L’invalidation de dix candidatures, dont celle d’Omar Suleimane, l’ancien chef des services de renseignement d’Hosni Moubarak, a totalement modifié la donne de l’élection présidentielle en Egypte.
Les exclusions confirmées par la commission électorale concernent également l’un des favoris du scrutin, le candidat des Frères musulmans Khaïrat al Chater qui aurait pu être porté par le récent succès du parti Liberté et Justice (PLJ) aux législatives.
Avant même que le moindre bulletin soit déposé dans les urnes, les grands bénéficiaires de ces rebondissements semblent être Amr Moussa, ancien chef de la Ligue arabe, et l’islamiste modéré Abdel Moneim Abol Futuh.
Les grands perdants de cette redistribution des cartes sont les Frères musulmans qui ne peuvent plus compter sur leur premier choix avec l’homme d’affaires al Chater et vont devoir miser sur son remplaçant.
Ce dernier sera Mohamed Morsi qui avait fait acte de candidature et remplit les formalités administratives dans l’éventualité où al Chater serait disqualifié.
"Le groupe et le parti annoncent qu’ils restent en compétition pour le poste de chef de l’Etat avec leur candidat le Dr. Mohamed Morsi", précisent les Frères dans un communiqué.
Bien que choisi par défaut, cet ingénieur de 60 ans peut compter sur la machine électorale et les relais dont dispose son mouvement et cela suffit à en faire un prétendant à surveiller pour le premier tour en mai et le second tour en juin.
"Morsi était seulement remplaçant pour une raison", explique Chadi Hamid, spécialiste du mouvement. "Chater était le seul d’entre eux qui avait vaguement une stature présidentielle. C’est un énorme revers pour les Frères".
Chater n’a guère eu de temps pour faire entendre sa voix dans la campagne mais le ton employé semblait de nature à susciter un soutien au sein du mouvement salafiste ultra-orthodoxe.
Pour cette frange de l’opinion, les choses se sont encore un peu plus compliquées avec l’exclusion du prédicateur Hazem Salah Abou Ismaïl, écarté au motif que sa mère décédée en 2010 possédait la double nationalité égyptienne et américaine.
"Ce qui faisait de Chater un candidat d’avenir était qu’il pouvait unir les factions islamistes, il pouvait rallier les salafistes. Avec Morsi, cela reste possible mais cela sera plus difficile", estime Hamid.
La candidature de Morsi pourrait également avoir pour conséquence d’affaiblir la discipline au sein du mouvement des Frères musulmans et que certains rejoignent Abol Fotuh, exclu l’an dernier et qui a décidé de tenter seul sa chance.

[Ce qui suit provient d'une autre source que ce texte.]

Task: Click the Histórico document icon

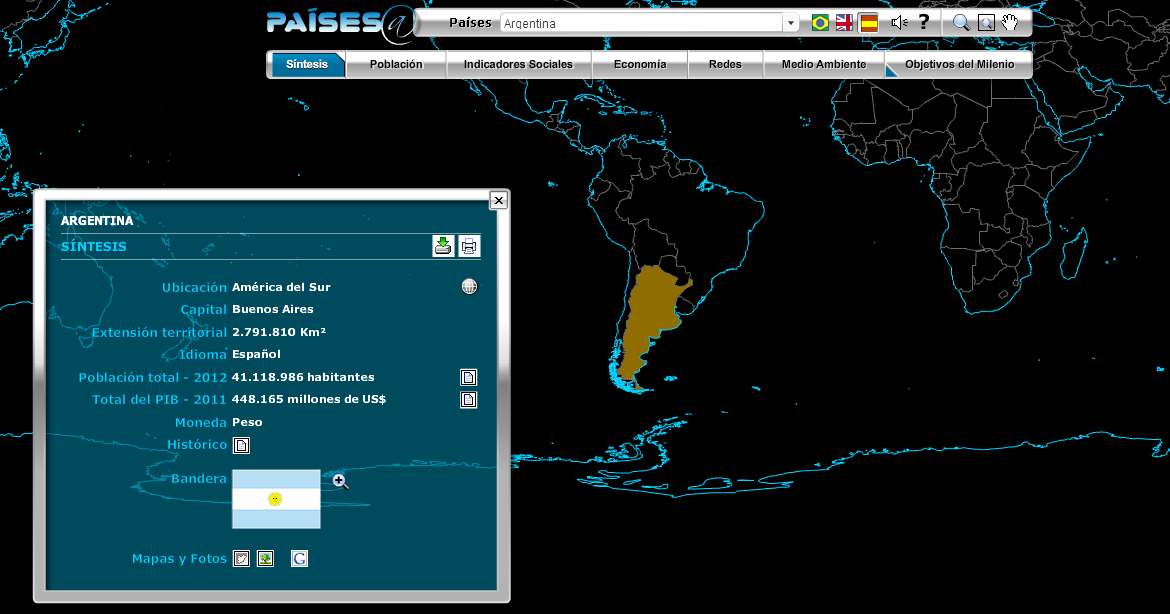Action: [241, 445]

"Il va récupérer de nombreuses voix qui se seraient portées sur Chater et Abu Ismaïl parce que beaucoup ne sont pas convaincus par Morsi qui a été absent de l’actualité de l’Egypte au cours de la période récente", analyse le politologue Nabil Abdel Fattah.

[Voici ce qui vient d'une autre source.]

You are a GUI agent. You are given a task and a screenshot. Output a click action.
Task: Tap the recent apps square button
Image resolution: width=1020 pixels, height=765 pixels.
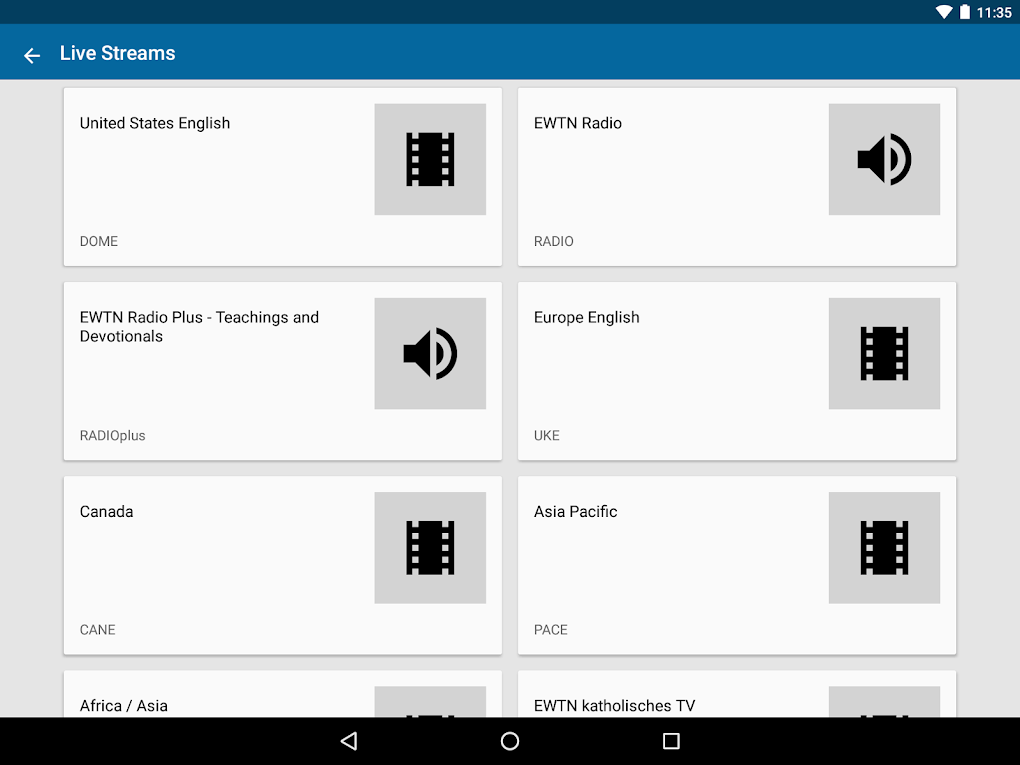coord(671,741)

Abol Futuh, médecin de 60 ans, appartenait à l’aile modérée des Frères jusqu’à son exclusion. Sa candidature a reçu le soutien du cheikh Youssef al Karadawi, religieux égyptien installé au Qatar dont l’influence dépasse le strict cadre du mouvement.
Abol Futuh semble également commencer à s’attirer des soutiens en dehors de la confrérie parmi les Egyptiens qui souhaitent un représentant déterminé à mener les réformes démocratiques.
Sur ce terrain électoral, il se trouve en concurrence avec Amr Moussa qui se définit lui-même comme un nationaliste libéral et qui a les faveurs de ceux qui s’inquiètent de la place grandissante prise par les islamistes depuis la chute de Moubarak il y a plus d’un an.
A 75 ans, l’ancien ministre égyptien des Affaires étrangères se retrouve au plein milieu de la bataille électorale, profitant de la cascade d’exclusions.
Moussa aurait pu souffrir de la concurrence d’Omar Suleiman, mais celui-ci étant désormais hors course, le champ apparaît libre. L’ancien secrétaire général de la Ligue arabe a prévu de lancer mercredi sa campagne dans un quartier défavorisé du Caire.
"Ces disqualifications vont certainement bénéficier à Amr Moussa et Abdul Moneim Abol Futuh qui faisaient figure de candidats de premier plan avant l’entrée en lice de Souleimane et avant que la course ne vole en éclats", a résumé Mustafa al Sayyid, professeur de science politique à l’université du Caire.